Humans are great at a lot of things — but one that we excel at most is being unconsciously biased towards how we see the world!
As such, we have created lots of so-called “intelligence” tests, designed to gauge how the non-human animals with whom we share our planet measure up in the smarts department. But, as we’ve explored in this space before, these sorts of tests are often favour human-like behaviour as the gold standard. For example, the classic mirror self-recognition test is a cinch for species that are heavily visual in their information processing — that is, us, and not, say, notoriously nose-smart dogs.
But even with that caveat, every once in a while an animal will beat us at our own (heavily rigged) intelligence game. Like the Atlantic puffin recently observed by Annette L. Fayet of Oxford University, who was the second puffin the scientist had observed using our most sacrosanct of intelligence markers, a tool.
“This time, the action unfolded in front of a camera: The bird spots a stick and grasps it with a cartoon-bright beak. The bird makes a burbling sound. It turns, as if to face the lens. And then it scratches its chest feathers with the stick’s pointy end.
This was not some nesting behavior gone awry. Puffins collect soft grass for their nests, then hurry into their burrows with beaks full of bedding. The puffin in Iceland dropped the stick after it finished scratching. Hours later, the camera recorded the stick, still discarded, on the ground.”

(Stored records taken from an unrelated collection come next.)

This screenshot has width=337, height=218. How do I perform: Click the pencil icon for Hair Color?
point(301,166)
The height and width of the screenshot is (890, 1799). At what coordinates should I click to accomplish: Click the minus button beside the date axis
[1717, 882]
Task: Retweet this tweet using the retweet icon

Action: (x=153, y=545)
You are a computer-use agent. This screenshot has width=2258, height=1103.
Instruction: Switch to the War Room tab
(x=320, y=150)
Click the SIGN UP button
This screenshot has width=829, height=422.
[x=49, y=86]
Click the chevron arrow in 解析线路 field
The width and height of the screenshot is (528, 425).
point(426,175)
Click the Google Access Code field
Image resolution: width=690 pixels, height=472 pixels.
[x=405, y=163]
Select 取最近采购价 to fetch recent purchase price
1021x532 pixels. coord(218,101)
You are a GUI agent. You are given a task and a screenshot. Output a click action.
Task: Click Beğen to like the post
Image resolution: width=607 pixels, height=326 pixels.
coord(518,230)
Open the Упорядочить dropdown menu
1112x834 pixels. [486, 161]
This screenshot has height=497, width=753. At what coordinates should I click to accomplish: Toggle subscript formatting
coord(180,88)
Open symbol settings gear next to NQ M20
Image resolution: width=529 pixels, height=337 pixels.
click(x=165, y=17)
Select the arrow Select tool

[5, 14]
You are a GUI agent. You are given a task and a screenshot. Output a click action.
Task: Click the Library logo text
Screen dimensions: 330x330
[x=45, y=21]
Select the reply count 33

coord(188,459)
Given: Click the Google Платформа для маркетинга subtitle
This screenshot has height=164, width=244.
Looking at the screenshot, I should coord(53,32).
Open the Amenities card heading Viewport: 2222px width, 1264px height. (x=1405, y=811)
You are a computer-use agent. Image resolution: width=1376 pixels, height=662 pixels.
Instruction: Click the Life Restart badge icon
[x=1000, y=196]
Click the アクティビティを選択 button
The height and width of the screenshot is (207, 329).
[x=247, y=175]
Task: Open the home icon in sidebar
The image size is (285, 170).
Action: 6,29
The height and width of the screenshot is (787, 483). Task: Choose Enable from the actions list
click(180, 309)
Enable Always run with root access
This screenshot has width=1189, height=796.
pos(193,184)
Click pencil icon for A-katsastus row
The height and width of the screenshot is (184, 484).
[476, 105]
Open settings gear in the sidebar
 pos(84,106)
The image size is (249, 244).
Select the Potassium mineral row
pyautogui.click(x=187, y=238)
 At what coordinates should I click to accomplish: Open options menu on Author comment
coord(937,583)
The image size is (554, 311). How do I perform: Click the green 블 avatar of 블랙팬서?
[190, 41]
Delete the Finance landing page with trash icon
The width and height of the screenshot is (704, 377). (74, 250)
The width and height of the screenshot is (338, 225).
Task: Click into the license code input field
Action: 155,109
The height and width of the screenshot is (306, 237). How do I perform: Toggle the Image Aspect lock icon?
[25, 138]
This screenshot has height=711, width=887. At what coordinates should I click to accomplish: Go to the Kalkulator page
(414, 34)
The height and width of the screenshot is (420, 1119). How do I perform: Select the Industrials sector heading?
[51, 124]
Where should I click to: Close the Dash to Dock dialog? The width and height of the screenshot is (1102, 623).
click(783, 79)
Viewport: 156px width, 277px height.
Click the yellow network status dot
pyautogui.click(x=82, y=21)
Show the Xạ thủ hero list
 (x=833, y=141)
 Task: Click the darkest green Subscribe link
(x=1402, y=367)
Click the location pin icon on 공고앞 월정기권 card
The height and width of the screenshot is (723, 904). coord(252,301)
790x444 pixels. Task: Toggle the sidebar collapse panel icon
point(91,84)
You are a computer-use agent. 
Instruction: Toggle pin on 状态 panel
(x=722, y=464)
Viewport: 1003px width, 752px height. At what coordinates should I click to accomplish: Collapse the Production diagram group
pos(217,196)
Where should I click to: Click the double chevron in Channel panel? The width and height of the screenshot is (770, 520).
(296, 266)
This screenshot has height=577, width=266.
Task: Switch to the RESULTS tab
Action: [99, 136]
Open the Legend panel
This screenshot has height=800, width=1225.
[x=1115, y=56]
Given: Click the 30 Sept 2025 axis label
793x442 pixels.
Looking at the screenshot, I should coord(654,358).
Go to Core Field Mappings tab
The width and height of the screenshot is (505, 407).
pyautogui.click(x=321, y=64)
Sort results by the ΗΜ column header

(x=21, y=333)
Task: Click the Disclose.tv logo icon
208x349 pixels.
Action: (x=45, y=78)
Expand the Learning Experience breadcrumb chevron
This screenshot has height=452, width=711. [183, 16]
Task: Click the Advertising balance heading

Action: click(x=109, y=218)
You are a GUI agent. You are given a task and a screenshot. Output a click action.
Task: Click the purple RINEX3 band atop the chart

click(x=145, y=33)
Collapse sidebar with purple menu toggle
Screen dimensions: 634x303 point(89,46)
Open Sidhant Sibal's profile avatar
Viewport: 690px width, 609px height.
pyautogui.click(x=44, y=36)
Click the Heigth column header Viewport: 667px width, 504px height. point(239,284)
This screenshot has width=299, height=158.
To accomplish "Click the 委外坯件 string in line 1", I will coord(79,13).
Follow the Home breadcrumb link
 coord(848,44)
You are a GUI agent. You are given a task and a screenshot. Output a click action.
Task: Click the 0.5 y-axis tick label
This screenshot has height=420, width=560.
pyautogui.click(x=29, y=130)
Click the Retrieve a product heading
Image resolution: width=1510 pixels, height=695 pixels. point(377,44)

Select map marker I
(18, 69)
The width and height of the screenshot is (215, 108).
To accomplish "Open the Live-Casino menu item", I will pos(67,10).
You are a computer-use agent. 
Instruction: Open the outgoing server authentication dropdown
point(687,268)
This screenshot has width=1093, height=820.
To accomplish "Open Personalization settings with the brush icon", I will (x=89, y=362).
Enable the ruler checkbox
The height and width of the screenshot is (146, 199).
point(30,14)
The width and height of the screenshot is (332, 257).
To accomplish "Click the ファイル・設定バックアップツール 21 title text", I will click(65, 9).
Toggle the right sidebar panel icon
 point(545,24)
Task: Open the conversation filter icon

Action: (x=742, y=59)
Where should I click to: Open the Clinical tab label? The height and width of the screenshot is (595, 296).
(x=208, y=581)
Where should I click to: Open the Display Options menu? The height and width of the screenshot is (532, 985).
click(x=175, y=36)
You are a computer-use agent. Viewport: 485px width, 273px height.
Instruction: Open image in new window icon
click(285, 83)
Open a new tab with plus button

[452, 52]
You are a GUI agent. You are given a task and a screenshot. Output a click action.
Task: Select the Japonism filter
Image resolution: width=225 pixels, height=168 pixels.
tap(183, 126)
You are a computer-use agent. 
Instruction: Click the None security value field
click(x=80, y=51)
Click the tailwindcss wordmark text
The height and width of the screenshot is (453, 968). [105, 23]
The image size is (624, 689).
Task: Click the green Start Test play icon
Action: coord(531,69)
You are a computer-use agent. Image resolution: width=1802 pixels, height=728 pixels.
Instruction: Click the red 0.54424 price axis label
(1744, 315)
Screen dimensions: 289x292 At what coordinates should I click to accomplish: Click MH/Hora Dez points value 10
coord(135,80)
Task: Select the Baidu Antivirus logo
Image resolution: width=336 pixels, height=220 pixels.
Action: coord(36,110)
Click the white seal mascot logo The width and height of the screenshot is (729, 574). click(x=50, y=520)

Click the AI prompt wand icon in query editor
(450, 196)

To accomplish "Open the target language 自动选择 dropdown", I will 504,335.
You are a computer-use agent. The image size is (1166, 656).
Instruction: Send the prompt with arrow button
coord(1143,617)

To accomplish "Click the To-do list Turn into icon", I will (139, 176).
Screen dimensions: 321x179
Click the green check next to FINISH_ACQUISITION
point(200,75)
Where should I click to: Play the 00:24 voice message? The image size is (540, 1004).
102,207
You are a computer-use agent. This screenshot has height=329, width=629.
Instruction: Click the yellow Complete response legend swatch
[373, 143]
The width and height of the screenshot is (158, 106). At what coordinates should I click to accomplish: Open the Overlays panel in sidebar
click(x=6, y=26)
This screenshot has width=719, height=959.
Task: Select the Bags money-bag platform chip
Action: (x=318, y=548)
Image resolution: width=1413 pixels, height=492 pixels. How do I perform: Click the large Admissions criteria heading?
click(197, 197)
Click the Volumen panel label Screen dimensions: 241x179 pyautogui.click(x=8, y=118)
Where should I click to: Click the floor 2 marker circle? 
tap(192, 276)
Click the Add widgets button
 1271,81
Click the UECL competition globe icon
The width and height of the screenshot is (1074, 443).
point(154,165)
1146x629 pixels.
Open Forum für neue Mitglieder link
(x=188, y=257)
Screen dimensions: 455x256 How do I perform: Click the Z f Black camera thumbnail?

Puffins now join the 1 per cent of species worldwide that have been observed using tools, a group which includes their feathered brethren New Caledonian crows and keas (a New Zealand parrot). And they also join us; showing humans that, not only are our attempts to wall ourselves off from our fellow animals completely arbitrary, but that species-specific necessity breeds species-specific invention. Smart — “for an animal” — really is smart!